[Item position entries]
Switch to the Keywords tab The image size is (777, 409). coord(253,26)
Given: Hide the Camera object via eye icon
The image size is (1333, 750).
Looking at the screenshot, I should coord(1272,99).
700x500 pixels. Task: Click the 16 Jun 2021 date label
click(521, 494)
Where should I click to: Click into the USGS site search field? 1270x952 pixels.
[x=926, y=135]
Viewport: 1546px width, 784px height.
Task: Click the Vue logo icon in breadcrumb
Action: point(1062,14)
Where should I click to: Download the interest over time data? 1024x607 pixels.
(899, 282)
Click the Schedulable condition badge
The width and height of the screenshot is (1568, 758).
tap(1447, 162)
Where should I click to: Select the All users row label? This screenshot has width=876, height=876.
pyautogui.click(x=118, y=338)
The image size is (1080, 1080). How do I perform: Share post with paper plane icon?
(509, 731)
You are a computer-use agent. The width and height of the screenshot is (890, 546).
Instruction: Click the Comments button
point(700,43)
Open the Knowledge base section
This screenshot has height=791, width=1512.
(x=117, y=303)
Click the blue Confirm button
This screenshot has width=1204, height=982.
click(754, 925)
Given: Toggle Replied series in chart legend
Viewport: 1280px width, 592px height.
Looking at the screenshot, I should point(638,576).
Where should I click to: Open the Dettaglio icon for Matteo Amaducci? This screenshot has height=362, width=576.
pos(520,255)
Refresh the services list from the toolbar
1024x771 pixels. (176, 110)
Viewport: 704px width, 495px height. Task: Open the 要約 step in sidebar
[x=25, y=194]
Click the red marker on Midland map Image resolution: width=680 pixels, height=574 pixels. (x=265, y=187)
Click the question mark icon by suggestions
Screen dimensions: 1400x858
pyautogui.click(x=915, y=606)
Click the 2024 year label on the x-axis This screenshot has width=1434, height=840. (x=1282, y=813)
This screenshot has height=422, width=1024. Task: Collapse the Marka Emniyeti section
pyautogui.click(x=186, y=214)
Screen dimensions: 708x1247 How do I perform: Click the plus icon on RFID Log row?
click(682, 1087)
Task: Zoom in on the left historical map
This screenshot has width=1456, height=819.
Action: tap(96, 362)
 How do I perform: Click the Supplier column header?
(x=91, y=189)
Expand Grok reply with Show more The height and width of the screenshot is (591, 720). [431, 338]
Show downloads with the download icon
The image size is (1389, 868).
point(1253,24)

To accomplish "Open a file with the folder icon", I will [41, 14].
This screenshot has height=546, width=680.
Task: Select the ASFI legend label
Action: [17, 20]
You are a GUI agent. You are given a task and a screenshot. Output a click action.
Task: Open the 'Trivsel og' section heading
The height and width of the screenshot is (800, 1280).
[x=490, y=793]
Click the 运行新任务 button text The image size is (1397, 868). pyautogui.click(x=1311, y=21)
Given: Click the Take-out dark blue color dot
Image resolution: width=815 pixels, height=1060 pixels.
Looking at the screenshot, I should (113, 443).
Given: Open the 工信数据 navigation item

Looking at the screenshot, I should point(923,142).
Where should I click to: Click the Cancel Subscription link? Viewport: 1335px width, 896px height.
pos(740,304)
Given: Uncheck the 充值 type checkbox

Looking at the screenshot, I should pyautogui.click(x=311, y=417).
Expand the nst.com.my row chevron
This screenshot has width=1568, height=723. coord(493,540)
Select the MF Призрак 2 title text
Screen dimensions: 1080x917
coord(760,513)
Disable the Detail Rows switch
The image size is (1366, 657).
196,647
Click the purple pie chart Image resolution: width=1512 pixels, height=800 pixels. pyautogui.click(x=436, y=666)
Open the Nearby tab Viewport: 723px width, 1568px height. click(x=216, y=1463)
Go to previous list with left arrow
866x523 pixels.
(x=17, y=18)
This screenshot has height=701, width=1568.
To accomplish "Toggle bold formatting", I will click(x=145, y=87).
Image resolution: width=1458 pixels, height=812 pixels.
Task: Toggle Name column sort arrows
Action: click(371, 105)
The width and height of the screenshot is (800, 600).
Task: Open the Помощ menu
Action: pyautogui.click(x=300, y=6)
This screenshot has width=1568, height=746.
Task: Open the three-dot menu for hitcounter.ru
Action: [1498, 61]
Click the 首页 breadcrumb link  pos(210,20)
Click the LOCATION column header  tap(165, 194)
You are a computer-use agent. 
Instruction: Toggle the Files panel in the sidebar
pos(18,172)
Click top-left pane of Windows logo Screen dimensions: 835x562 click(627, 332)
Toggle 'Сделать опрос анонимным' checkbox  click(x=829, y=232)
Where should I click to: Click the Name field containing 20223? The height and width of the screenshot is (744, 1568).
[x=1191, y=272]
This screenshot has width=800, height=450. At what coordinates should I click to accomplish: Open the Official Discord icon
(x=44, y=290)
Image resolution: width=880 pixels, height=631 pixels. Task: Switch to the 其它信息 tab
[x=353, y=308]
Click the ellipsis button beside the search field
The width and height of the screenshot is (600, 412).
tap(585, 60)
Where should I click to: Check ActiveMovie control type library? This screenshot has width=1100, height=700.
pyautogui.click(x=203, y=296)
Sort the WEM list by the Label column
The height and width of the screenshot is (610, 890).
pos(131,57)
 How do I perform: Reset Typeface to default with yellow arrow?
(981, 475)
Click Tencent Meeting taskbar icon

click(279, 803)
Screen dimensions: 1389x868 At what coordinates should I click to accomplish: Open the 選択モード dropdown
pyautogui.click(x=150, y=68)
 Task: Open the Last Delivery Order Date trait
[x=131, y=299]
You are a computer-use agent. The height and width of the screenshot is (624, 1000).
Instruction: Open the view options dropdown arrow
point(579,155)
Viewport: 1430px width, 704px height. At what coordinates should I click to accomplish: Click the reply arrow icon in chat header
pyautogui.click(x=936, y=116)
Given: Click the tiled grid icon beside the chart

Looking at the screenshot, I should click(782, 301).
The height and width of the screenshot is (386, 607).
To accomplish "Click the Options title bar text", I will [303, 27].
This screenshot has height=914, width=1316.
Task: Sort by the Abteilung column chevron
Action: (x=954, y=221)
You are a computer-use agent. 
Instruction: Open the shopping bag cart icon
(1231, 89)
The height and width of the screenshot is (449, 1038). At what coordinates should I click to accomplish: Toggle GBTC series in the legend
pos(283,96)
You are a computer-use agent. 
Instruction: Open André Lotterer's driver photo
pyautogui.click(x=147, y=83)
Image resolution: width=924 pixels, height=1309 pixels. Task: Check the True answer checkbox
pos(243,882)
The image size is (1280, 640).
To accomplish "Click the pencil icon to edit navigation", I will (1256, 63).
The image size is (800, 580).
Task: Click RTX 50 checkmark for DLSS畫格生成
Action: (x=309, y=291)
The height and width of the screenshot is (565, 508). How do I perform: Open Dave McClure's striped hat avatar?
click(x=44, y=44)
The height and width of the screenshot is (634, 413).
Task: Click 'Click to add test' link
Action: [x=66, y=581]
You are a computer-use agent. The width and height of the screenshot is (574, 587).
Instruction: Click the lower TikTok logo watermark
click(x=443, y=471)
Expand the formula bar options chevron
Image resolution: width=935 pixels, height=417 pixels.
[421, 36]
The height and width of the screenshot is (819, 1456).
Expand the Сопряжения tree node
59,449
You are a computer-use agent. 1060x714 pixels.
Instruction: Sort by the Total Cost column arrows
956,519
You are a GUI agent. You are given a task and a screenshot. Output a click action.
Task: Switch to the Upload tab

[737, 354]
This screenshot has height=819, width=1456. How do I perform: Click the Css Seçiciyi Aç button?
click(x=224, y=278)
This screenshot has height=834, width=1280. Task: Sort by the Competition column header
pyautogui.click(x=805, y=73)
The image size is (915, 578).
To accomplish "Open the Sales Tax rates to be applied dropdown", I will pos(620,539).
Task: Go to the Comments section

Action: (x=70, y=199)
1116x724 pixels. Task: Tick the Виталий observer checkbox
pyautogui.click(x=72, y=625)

* Exercise details:
Quote the material word for word, from its first line through the line containing "click(521, 494)", inclusive.

* Solution for this exercise:
Switch to the Keywords tab The image size is (777, 409). coord(253,26)
Given: Hide the Camera object via eye icon
The image size is (1333, 750).
Looking at the screenshot, I should coord(1272,99).
700x500 pixels. Task: Click the 16 Jun 2021 date label
click(521, 494)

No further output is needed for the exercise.